Submitted to: Remote Sensing Reviews
Publication Type: Abstract Only
Publication Acceptance Date: 2/8/2005
Publication Date: 2/8/2005
Citation: Sullivan, D.G., Truman, C.C., Rowland, D., Faircloth, W.H., Bosch, D.D. 2005. Measuring the soil-plant-water continuum: tillage and irrigation impacts. In:Proceedings of A State-of-theArt Review of Evapotranspiration (ET). Remote Sensing Science and Technology Workshop, February 8-10, 2005, USDA-ARS Natural Resources Research Center, Colorado State Univ., Ft. Collins, Colorado.

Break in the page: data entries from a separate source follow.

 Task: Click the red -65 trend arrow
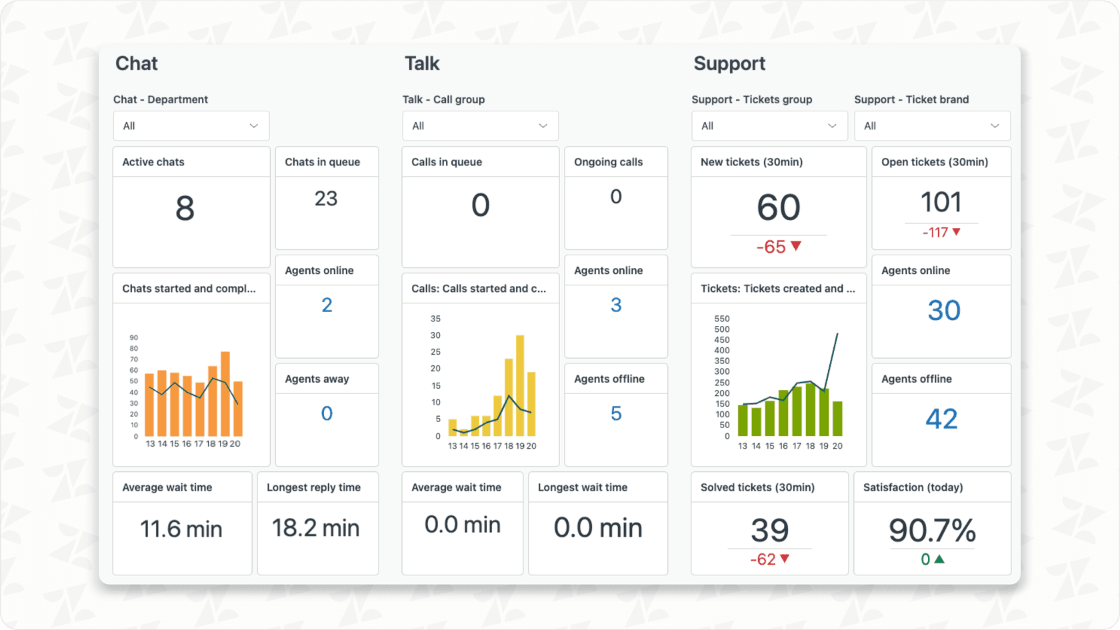(777, 246)
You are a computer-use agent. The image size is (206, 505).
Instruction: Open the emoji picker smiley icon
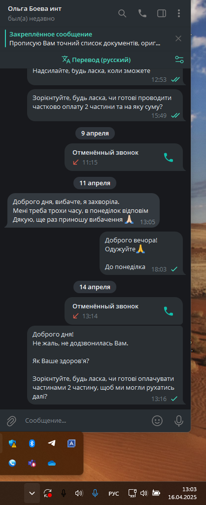pos(157,420)
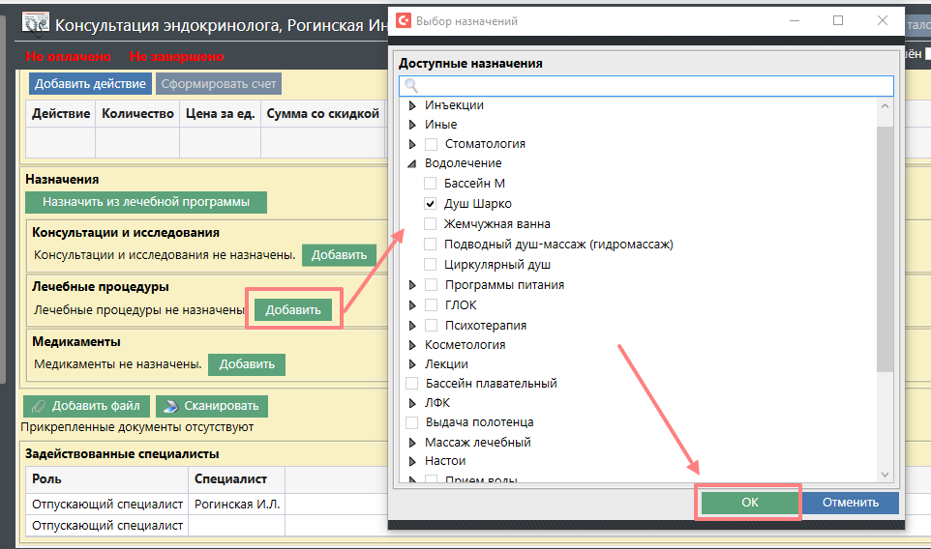This screenshot has height=549, width=931.
Task: Click Добавить next to Медикаменты не назначены
Action: [247, 364]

Interpretive Summary: Crop production in the Coastal Plain is generally water-limiting. Soils have been intensively cropped (cotton, peanuts), tend to be drought-prone, and susceptible to erosion. Rainfall in this region (~ 50 inches per year) is poorly distributed, and producers commonly utilize supplemental irrigation to sustain crops during extended dry periods. A major problem facing producers in the region is maintaining crop yields, maximizing current water resources through efficient water use, while addressing soil and water quality concerns associated with sediment and agrichemical losses to off-site areas. Proper on-farm water management, especially irrigation scheduling, is critical to sustaining Coastal Plain farmers in the future. High fuel prices coupled with high production costs and low commodity prices require improved management of on-farm resources to improve profit margins and net returns to producers of this region. Surface residue management coupled with conservation tillage in the form of strip tillage is a viable management tool for producers in the Coastal Plain region of Georgia. Strip tillage and residue cover improves soil quality, promotes infiltration, increases soil and plant available water, and reduces runoff and erosion. Results presented at this workshop help producers maximize water use efficiency by reducing the amount of irrigation needed for sustaining crop production; thus increasing a producer's profit margin and net returns, while maintaining water supplies and minimizing off-site environmental contamination.

Technical Abstract: Competition among crop producers, municipalities, and industry for water resources in the South Atlantic Coastal Plain necessitates innovative tools for streamlining water resource management. To address these issues an interdisciplinary and collaborative research team has been established at the USDA ARS Southeast Watershed and National Peanut Research Laboratories. Research emphasizes a primary row crop rotational system utilized by farmers in the southeastern U.S. and includes cotton and peanut rotations with one to two-year duration of a single crop type. Two long term study sites have been established in Southwest Georgia. Soils consist of Tifton loamy sand (Plinthic Kandiudult) at site one and Greenville sandy loam (Rhodic Kandiudult) at site two. Soils represent two of the most predominant soil series in the South Atlantic Coastal Plain physiographic region. At both sites, the impact of conventional and strip tillage systems on hydrology and plant available water are being evaluated. Data indicate that strip tillage improves infiltration and increases plant available water content over time. Preliminary assessments of yield and crop water use also show that strip tillage can reduce the amount of irrigation required to obtain optimal yields. During the 2004 growing season, remotely sensed data collected via a handheld spectroradiometer (visible and near infrared) and thermal imager (thermal infrared) was added to evaluate real time methods of measuring crop water demand. Data are promising and indicate that remotely sensed estimates of crop water demand may be useful for within season management of irrigation needs.